QUESTIONS, ANSWERS = load_data(JSON_FILE_PATH)


# --- 2. VECTORIZATION ---

# Answers will be the document corpus (D) that we search against
DOCUMENT_CORPUS = ANSWERS 

# Initialize and fit vectorizers on the ANSWER corpus
vectorizer_bow = CountVectorizer(tokenizer=spacy_tokenizer, stop_words=None, token_pattern=None)
bow_matrix = vectorizer_bow.fit_transform(DOCUMENT_CORPUS)

vectorizer_tfidf = TfidfVectorizer(tokenizer=spacy_tokenizer, stop_words=None, token_pattern=None)
tfidf_matrix = vectorizer_tfidf.fit_transform(DOCUMENT_CORPUS)
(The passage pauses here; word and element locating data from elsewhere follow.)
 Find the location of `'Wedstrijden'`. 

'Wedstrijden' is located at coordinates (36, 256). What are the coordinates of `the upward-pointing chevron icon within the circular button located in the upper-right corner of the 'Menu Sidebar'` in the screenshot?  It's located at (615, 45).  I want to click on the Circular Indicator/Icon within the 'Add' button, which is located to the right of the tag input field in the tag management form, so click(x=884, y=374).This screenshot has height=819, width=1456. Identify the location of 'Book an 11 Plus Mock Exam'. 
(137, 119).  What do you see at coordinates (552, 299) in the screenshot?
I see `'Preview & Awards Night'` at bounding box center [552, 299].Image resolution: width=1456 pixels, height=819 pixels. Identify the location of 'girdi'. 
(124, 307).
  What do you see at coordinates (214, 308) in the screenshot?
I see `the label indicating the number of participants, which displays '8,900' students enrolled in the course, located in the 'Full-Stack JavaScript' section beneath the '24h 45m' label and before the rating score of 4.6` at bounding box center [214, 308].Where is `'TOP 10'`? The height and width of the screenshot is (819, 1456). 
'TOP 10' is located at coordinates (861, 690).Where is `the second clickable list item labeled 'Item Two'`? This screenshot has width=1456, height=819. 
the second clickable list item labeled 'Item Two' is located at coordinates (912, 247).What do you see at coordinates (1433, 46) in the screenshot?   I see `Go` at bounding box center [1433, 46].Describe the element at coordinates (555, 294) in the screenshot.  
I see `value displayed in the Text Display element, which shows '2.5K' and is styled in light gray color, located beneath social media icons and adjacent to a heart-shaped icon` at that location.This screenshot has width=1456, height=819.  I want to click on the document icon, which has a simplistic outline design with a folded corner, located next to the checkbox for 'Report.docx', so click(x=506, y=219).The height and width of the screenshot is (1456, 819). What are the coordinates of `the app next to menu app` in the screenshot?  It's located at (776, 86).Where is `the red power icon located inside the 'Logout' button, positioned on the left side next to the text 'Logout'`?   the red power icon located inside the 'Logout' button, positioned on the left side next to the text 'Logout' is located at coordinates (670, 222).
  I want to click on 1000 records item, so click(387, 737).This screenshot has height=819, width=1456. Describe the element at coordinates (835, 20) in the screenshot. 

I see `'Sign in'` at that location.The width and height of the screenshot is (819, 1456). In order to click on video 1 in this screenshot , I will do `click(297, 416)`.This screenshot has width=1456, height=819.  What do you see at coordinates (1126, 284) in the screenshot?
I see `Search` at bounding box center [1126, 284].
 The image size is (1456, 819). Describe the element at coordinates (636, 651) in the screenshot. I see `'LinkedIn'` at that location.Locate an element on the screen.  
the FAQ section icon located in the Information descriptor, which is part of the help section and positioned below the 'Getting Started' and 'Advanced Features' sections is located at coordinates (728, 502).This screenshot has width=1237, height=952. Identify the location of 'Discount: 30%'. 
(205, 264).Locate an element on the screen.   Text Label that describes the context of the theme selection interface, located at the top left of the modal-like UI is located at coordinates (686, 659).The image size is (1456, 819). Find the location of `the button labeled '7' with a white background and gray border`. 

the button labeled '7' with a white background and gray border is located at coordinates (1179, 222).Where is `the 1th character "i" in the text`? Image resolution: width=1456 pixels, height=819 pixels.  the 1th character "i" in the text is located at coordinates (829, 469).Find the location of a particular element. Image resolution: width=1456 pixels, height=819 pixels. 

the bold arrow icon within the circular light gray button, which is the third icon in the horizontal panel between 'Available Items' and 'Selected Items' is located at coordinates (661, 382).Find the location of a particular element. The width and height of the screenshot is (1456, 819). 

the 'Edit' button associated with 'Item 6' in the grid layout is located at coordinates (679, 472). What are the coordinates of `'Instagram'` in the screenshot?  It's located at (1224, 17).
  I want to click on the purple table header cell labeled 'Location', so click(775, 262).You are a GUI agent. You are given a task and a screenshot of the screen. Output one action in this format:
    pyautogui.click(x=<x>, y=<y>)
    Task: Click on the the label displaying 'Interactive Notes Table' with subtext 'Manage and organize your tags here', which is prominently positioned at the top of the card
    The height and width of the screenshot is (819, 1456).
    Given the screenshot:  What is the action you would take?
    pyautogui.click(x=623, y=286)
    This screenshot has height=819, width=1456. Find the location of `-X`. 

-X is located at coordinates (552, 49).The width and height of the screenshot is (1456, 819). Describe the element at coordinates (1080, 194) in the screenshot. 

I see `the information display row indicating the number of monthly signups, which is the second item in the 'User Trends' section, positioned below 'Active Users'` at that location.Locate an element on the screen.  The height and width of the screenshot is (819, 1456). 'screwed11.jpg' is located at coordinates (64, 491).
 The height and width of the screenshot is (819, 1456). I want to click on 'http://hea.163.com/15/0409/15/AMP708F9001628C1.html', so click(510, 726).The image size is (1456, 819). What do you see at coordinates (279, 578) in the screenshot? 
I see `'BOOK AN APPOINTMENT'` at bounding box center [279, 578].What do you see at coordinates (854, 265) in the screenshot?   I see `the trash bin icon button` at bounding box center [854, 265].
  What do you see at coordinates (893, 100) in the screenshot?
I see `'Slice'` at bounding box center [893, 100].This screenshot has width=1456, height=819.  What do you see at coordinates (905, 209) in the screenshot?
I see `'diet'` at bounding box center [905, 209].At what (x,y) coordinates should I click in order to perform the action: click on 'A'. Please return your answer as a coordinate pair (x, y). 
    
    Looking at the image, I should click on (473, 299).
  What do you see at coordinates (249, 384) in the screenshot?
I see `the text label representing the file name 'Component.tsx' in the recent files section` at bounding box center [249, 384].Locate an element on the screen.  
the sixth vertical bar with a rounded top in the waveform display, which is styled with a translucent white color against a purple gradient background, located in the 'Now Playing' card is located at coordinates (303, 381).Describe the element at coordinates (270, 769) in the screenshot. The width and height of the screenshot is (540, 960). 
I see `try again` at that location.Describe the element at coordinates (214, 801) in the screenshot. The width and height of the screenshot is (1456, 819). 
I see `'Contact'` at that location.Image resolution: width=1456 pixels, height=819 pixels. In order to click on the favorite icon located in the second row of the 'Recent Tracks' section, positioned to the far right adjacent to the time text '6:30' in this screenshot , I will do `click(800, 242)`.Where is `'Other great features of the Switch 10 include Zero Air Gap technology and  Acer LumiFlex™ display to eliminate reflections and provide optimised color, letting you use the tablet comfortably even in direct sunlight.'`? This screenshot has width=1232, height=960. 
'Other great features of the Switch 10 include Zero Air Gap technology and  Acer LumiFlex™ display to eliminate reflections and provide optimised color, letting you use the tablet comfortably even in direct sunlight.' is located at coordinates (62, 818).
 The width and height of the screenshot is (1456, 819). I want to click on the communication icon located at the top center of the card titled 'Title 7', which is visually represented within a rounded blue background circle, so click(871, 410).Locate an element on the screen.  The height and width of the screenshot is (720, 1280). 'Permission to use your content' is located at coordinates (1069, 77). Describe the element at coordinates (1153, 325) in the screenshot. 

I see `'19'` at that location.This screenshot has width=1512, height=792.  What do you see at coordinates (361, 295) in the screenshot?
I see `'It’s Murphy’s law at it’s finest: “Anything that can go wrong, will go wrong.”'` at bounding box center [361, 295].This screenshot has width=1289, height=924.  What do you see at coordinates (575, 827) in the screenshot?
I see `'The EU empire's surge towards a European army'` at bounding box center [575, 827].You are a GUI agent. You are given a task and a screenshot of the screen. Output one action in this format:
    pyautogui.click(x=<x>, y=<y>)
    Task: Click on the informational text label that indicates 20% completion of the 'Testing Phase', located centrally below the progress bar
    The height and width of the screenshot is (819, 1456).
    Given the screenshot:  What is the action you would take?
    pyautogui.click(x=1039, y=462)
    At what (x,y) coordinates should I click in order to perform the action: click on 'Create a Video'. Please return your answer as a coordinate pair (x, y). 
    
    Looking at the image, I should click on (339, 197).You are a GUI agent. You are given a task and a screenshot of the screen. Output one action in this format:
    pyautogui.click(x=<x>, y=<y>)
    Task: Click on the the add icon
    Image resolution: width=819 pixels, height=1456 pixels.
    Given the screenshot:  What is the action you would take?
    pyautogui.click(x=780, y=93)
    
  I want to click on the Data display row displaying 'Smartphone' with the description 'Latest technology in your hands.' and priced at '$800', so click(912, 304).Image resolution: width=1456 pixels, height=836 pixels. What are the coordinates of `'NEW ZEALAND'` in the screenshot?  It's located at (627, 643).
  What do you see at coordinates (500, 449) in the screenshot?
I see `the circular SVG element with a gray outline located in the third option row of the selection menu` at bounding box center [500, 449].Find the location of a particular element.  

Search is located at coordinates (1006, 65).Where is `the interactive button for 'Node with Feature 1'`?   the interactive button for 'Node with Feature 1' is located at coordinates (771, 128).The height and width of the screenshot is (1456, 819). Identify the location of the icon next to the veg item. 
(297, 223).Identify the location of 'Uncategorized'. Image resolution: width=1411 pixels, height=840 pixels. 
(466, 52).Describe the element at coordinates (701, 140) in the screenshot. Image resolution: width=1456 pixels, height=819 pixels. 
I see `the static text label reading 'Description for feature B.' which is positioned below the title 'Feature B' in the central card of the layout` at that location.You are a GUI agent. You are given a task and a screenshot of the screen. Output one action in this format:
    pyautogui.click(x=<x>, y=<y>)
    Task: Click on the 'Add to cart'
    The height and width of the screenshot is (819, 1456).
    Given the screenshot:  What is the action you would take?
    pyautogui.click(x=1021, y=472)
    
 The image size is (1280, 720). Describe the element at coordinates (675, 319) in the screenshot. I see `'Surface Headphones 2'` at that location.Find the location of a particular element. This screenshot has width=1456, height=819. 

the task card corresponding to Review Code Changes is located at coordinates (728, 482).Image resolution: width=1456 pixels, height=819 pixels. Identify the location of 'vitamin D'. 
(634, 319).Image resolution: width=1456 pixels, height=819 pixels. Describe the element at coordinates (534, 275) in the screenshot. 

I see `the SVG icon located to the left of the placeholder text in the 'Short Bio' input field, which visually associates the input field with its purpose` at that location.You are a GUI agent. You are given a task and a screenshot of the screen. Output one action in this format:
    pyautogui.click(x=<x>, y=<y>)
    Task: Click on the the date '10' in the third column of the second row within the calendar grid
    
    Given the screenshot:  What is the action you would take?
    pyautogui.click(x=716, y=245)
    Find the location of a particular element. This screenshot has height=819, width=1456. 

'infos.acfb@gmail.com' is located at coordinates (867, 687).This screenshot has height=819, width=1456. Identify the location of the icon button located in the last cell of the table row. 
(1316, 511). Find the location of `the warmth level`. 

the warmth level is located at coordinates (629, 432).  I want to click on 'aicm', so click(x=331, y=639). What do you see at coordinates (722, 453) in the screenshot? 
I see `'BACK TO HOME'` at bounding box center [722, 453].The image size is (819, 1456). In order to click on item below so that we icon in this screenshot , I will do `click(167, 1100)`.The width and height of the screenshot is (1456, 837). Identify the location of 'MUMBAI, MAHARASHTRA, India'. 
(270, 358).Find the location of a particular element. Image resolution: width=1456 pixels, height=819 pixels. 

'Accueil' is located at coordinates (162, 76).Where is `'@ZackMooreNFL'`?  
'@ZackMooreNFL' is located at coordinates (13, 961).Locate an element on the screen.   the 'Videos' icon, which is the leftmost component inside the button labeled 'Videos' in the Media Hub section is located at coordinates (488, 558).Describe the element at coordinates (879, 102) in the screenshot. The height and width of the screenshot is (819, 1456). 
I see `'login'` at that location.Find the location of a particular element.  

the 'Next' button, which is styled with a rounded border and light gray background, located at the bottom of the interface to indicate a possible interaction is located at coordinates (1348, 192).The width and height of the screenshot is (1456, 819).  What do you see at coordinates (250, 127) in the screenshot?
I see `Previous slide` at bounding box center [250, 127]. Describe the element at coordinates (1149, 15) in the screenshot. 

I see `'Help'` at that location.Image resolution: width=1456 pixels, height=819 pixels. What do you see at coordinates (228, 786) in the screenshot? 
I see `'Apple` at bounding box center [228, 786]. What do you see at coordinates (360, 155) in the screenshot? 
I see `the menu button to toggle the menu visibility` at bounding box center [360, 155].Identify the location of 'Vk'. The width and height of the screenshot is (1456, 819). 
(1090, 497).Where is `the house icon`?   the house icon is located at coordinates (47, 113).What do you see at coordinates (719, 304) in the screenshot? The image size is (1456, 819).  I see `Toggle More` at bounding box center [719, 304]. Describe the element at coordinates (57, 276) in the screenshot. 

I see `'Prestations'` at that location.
print(f"Corpus Vocabulary Size (TF-IDF): {len(vectorizer_tfidf.get_feature_names_out())}")


# --- 4. PERFORMANCE BENCHMARK FUNCTION ---

def calculate_top_1_accuracy(vectorizer, matrix, queries):
    """
    Calculates Top-1 Accuracy: the percentage of times the model correctly 
    ranks the corresponding answer (at index i) as the top match when querying 
    with the question (at index i).
    """
    correct_matches = 0
    num_queries = len(queries)

    # Iterate over every question (Q_i) and treat it as a query
    for i, query_text in enumerate(queries):
        # 1. Transform the query (Q_i) using the fitted vectorizer
        query_vector = vectorizer.transform([query_text])

        # 2. Calculate similarity against ALL document vectors (Answers)
        similarities = cosine_similarity(query_vector, matrix)[0]
        
        # 3. Find the index of the best match
        best_match_index = np.argmax(similarities)
        
        # 4. Check if the best match index corresponds to the correct answer index (i)
        if best_match_index == i:
            correct_matches += 1

    return correct_matches / num_queries


# --- 5. EXECUTION AND RESULTS ---

print("\n--- Running FAQ Retrieval Benchmark ---")

# Calculate BoW accuracy (Questions against Answers)
accuracy_bow = calculate_top_1_accuracy(vectorizer_bow, bow_matrix, QUESTIONS)

# Calculate TF-IDF accuracy (Questions against Answers)
accuracy_tfidf = calculate_top_1_accuracy(vectorizer_tfidf, tfidf_matrix, QUESTIONS)

print(f"\nTotal Queries Tested: {len(QUESTIONS)}")
print(f"Top-1 Accuracy (BoW):   {accuracy_bow:.4f} (Raw Frequency Weighting)")
print(f"Top-1 Accuracy (TF-IDF): {accuracy_tfidf:.4f} (Rarity-Adjusted Weighting)")

if accuracy_tfidf > accuracy_bow:
    print("\nConclusion: TF-IDF achieved higher Top-1 accuracy. This is expected in real-world IR tasks because TF-IDF successfully identifies and leverages the discriminatory power of rare terms found between the questions and long answers, filtering out common noise.")
elif accuracy_bow > accuracy_tfidf:
    print("\nConclusion: BoW achieved higher Top-1 accuracy. This can happen if the Answers are very long and contain highly repetitive terms that BoW heavily weights, which might be more effective than TF-IDF's penalty on common terms.")
else:
    print("\nConclusion: Both models performed equally, suggesting the core overlapping terms are frequent and distinctive enough for both weighting schemes.")


#### Reflection
You can try changing your pre-processing pipeline to see if you get better results.